The state in which Barack Obama has the highest share of the vote was not allowed to participate in the election. 91 percent of the citizens of the German Federal Republic would have voted for Obama according to the ARD, Germany’s second-largest public broadcaster. Taking into account the political refuseniks and the pathologically apathetic, the percentage for Romney was, statistically speaking, hardly measurable. Looking at the number of online channels, election night in the U.S. was observed as enthusiastically as the lunar landing or the boxing matches of Muhammad Ali once were. A few German citizens even headed off to the U.S. in order to assist in one of Obama’s campaign offices.
But honestly — who would pull an all-nighter for the Merkel/Steinbrück duel? How many enthusiasts would take time off over here to undertake week-long hard slogs in service of the electoral campaign? The German excitement for Obama has something bizarre about it. This ardor seizes on two historical movements in particular.

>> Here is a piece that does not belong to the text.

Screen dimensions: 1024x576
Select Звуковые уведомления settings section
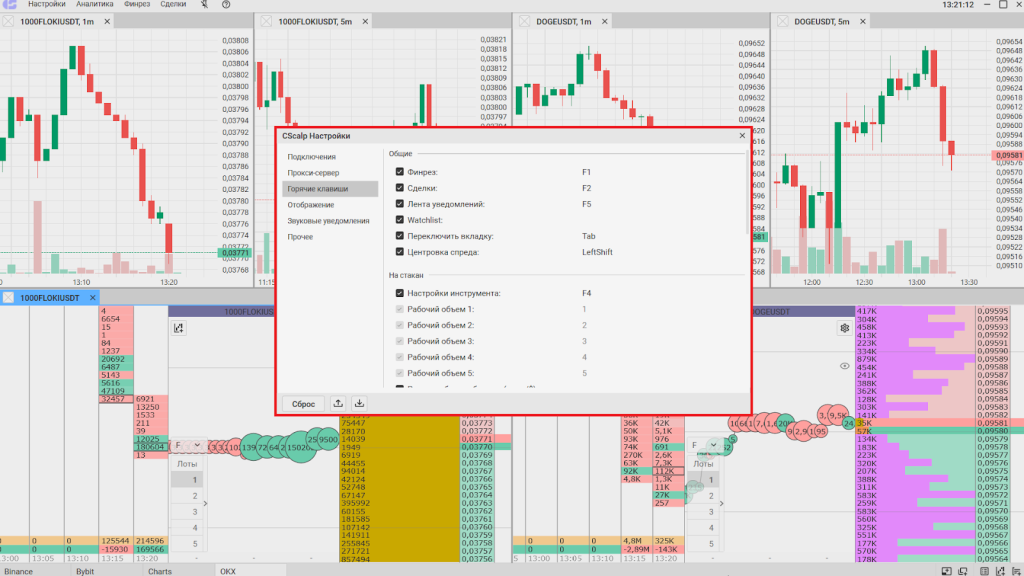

On the one hand, there is the longing for the America of the 20th century, which shoveled the path clear to a better world as the role model of the free world. There were the first approaches to a social market economy, which was anchored in American society by Franklin D. Roosevelt and his New Deal in response to the Great Depression, while Europe descended into dictatorship and war. There was America’s spirited intervention in World War II, which saved Europe from total collapse. But there were also the years of the civil rights movement, with the shining light of John F. Kennedy and the equally irresistible cultural package of beatniks, abstract painting and rock music.
Obama has incorporated several of these historical threads. During his time in office, he has strengthened the role of women politically, reformed the health care system, fought for the rights of homosexuals at the front line of the civil rights conflict, ended the war in Iraq and initiated the departure from Afghanistan. But above all he has brought the European mind — characterized by solidarity and sympathy — into American politics. It is on account of this that many Americans hate him as passionately as the Germans love him.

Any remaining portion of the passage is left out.